Donc, à défaut d’avoir un agent par école, la Cosydep, dans sa check-list pour la réouverture, avait proposé la mise «à disposition d’un personnel d’accompagnement au niveau de chaque IEF (assistants sociaux, psychologues conseillers, agents de santé…)». Ce qui semble plus accessible.
Sur toutes ces questions, Seneweb a essayé, à plusieurs reprises, d’avoir la réaction du ministère de l’Education, en vain.

De la maison à l’école : le trajet de tous les risques

Par ailleurs, au cas où tout le matériel est disponible à l’école, il se pose la question de savoir si les élèves peuvent réellement porter les masques pendant des heures. A la lumière du geste du ministre de l’Enseignement supérieur Cheikh Oumar Hann qui s’est débarrassé de son masque, parce «ça étouffe», il y a lieu de se demander si les enseignants pourront se faire entendre par les élèves en ayant le masque à la bouche. Mamadou Lamine Dianté en doute. «Il ne faut pas oublier que porter le masque ne signifie pas avoir la compétence de parler avec. D’ailleurs, ajoute-t-il, le masque n’est pas fait pour parler».

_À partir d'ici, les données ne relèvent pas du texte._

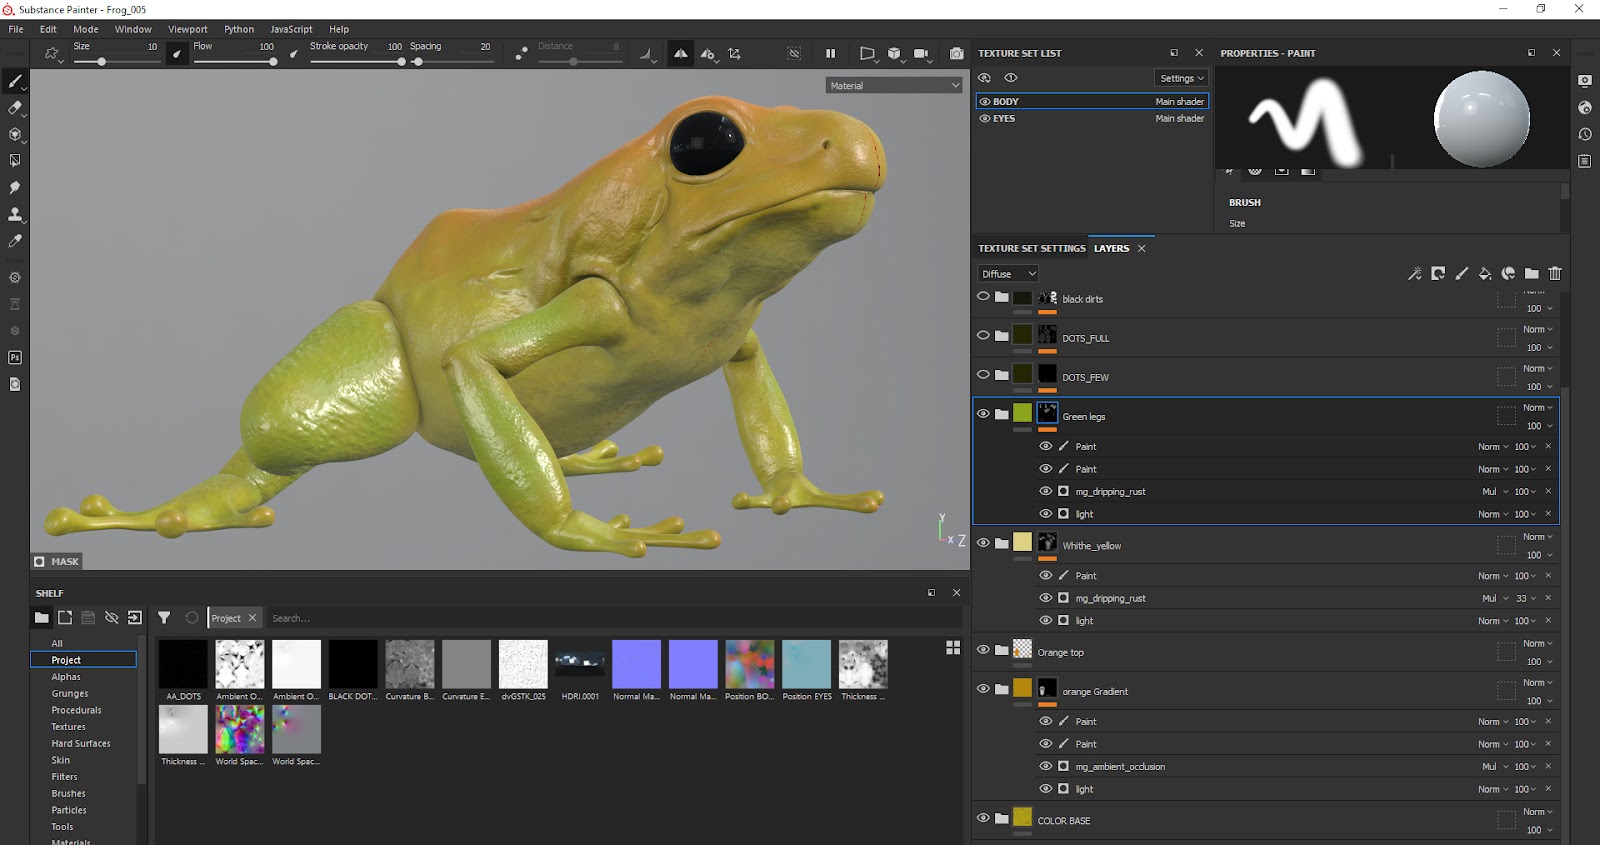Add a fill layer with bucket icon

pos(1485,274)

Pourtant, il semble que le problème soit moins grave au sein de l’établissement. C’est du moins ce que pensent les acteurs. Pour eux, le véritable défi se situe hors de l’espace scolaire. «Très souvent, il y a un problème pour suivre les élèves jusqu’à la maison. Notre inquiétude se situe à ce niveau-là», relève Saourou Sène.

Sur ce point, nos interlocuteurs sont d’accord sur le fait que dès que l’élève sort de l’établissement, il est laissé à lui-même. Et il est davantage exposé par les moyens de transport en commun peu regardants sur les gestes barrières, en particulier dans une agglomération comme Dakar, épicentre de la maladie. Une situation qui rappelle celle de la Côte d’Ivoire qui a vu Abidjan infecter le reste du pays, après la réouverture des classes.

Au vu de tout ce qui précède, les acteurs redoutent que les parents ainsi que les élèves ne soient pas rassurés. Ce qui pourrait les mettre dans une position d’observation. En d’autres termes, ils pourraient choisir de garder leurs enfants durant les premiers jours, en attendant d’y voir plus clair.